* [TEXTE DE L'EXERCICE]
Le point le plus contesté de ce dispositif concerne les 3,2 milliards à affecter à la Cades. Le plus simple aurait été d'accroître de 0,26 point la CRDS et, personnellement, je regrette que le Gouvernement n'ait pas choisi cette solution. Dans un premier temps, il a préféré affecter à la Cades un panier de recettes composé de trois taxes liées au secteur des assurances, mais celles-ci ne présentent pas toutes les garanties de pérennité nécessaires. Aussi, devant la résistance de l'Assemblée nationale qui a exigé d'affecter à la Cades de la CRDS ou de la CSG, il a finalement décidé de prélever 0,28 point sur la CSG destinée à la branche famille et d'affecter le panier « assurances » à celle-ci en compensation, mais cette compensation n'est évidemment pas parfaite, comme vous l'indiquera André Lardeux. Je vous proposerai donc un amendement pour garantir à la branche famille les recettes qui lui reviennent et qu'elle devrait perdre avec ce montage à partir de 2013.

* [DONNÉES FOURNIES]
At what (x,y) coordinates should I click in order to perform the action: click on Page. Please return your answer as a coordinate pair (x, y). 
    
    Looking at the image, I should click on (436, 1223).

* [TÂCHE 1] Pouvez-vous réécrire plus brièvement, en conservant ses faits principaux, le paragraphe du texte sur la Cades qui commence par « Le point le plus contesté » ?
* [TÂCHE 2] Pouvez-vous poursuivre le texte sur la Cades à partir de sa dernière phrase ?

* [RÉPONSE 1] Le point le plus contesté est l'affectation de 3,2 milliards à la Cades. La solution la plus simple, que je regrette de voir écartée par le Gouvernement, aurait été de relever la CRDS de 0,26 point. Le Gouvernement a d'abord prévu un panier de trois taxes liées aux assurances, dont la pérennité n'est pas assurée. Face à l'Assemblée nationale, qui exigeait de la CRDS ou de la CSG, il a finalement prélevé 0,28 point de la CSG de la branche famille, en lui attribuant en compensation le panier « assurances ». Comme l'indiquera André Lardeux, cette compensation est imparfaite. Je proposerai donc un amendement garantissant à la branche famille les recettes qu'elle risque de perdre à partir de 2013.

* [RÉPONSE 2]
Deuxième observation : ce PLFSS repose sur une véritable stratégie de réduction des niches sociales. Plusieurs articles reprennent des mesures que nous avons suggérées, voire votées, au cours des derniers exercices. La principale figure à l'article 12 : c'est l'annualisation du calcul des allégements généraux de cotisations sociales ; le Gouvernement, l'an dernier, s'était déclaré hostile à cette mesure, sous prétexte qu'elle ferait disparaître entre 80 000 et 100 000 emplois, mais il s'y est rallié cette année. La recette, évaluée à 2 milliards d'euros, sera affectée au FSV pour assurer une partie du financement du minimum contributif. Les autres mesures sont l'augmentation du forfait social, porté de 4 % à 6 % pour un gain de 350 millions, le renforcement de la taxation des retraites chapeau pour 110 millions, le relèvement des contributions sur les stock-options auxquelles l'Assemblée nationale a associé les attributions gratuites d'actions pour 70 millions, la taxation des gratifications versées par des tierces personnes pour 70 millions, le plafonnement de l'abattement de 3 % pour le calcul de la CSG pour 20 millions. Beaucoup de ces mesures ont fait l'objet d'amendements de nos collègues de l'opposition dans le cadre du projet de loi sur les retraites ; j'imagine donc qu'ils seront pleinement satisfaits.